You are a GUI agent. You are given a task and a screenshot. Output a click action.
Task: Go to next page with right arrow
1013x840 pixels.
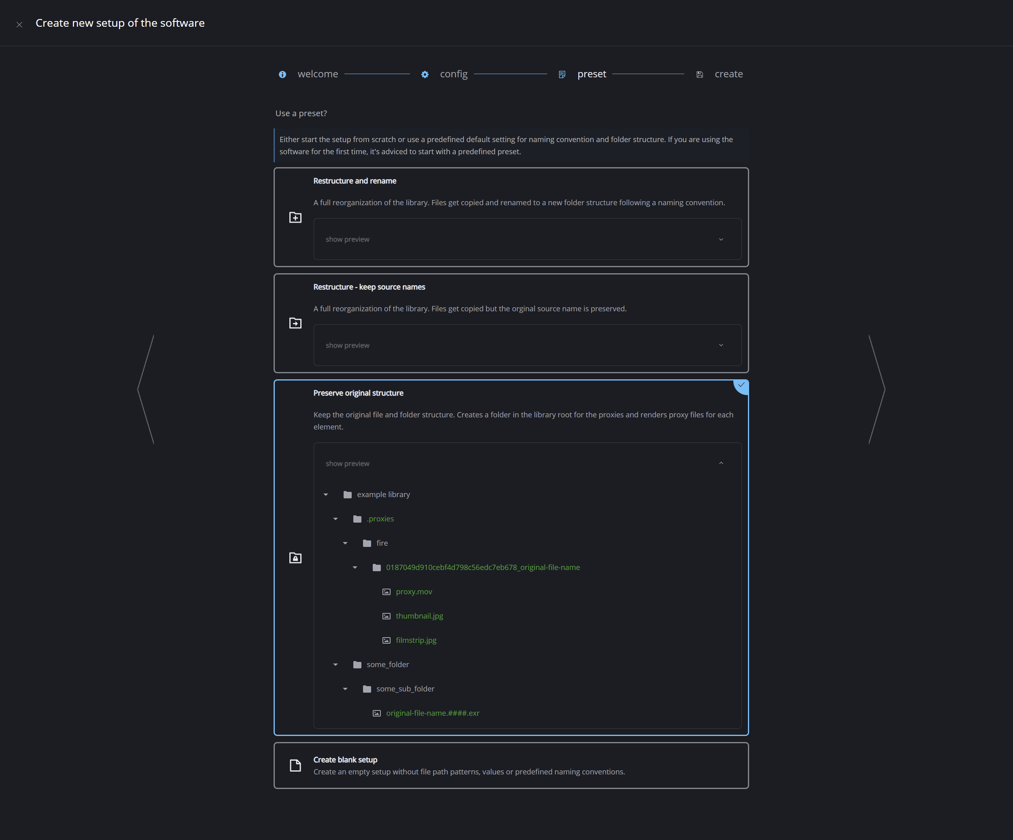click(x=877, y=389)
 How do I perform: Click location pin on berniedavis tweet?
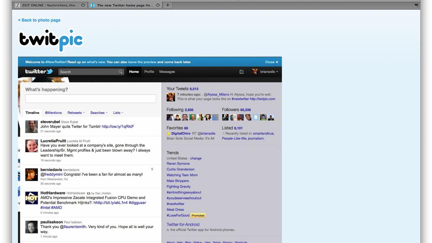(x=152, y=170)
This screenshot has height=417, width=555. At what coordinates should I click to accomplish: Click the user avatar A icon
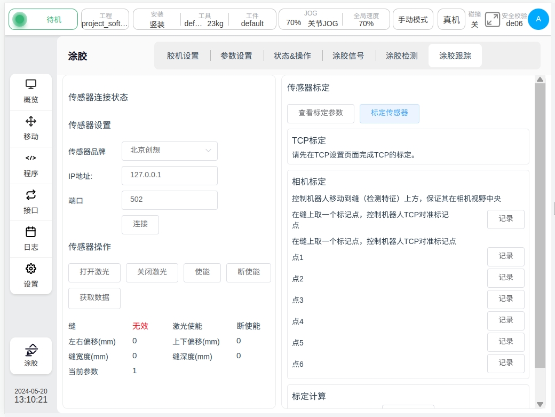tap(538, 19)
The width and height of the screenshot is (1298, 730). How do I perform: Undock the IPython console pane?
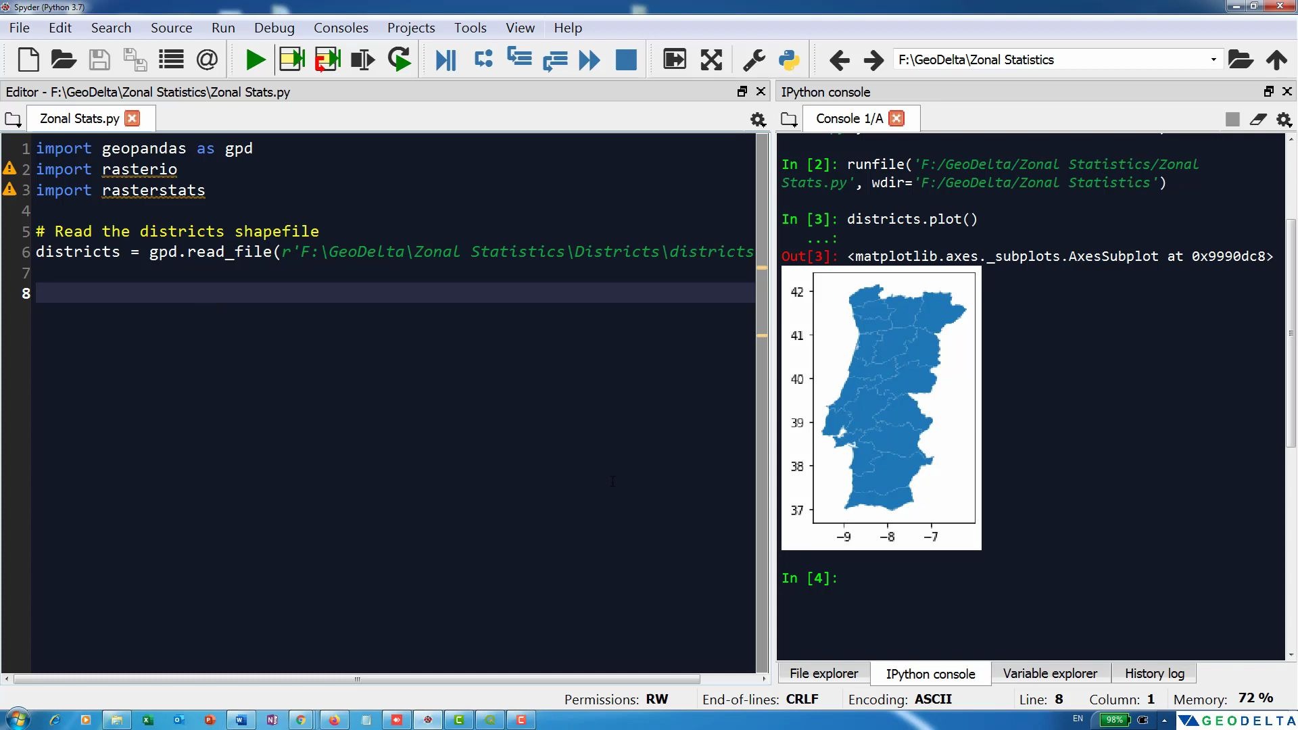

Directive
Rewrite all the items above, replacing "screenshot" with "image" everywhere and keeping everything else the same. Leave out the pictures.

Solution to this problem
You are a GUI agent. You are given a task and a image. Output a click action.
Task: Go to next page with right arrow
1013x840 pixels.
click(x=877, y=389)
 How do I perform: Click location pin on berniedavis tweet?
(x=152, y=170)
This image has height=417, width=555. At what coordinates should I click to accomplish: Click the user avatar A icon
tap(538, 19)
The width and height of the image is (1298, 730). How do I perform: Undock the IPython console pane?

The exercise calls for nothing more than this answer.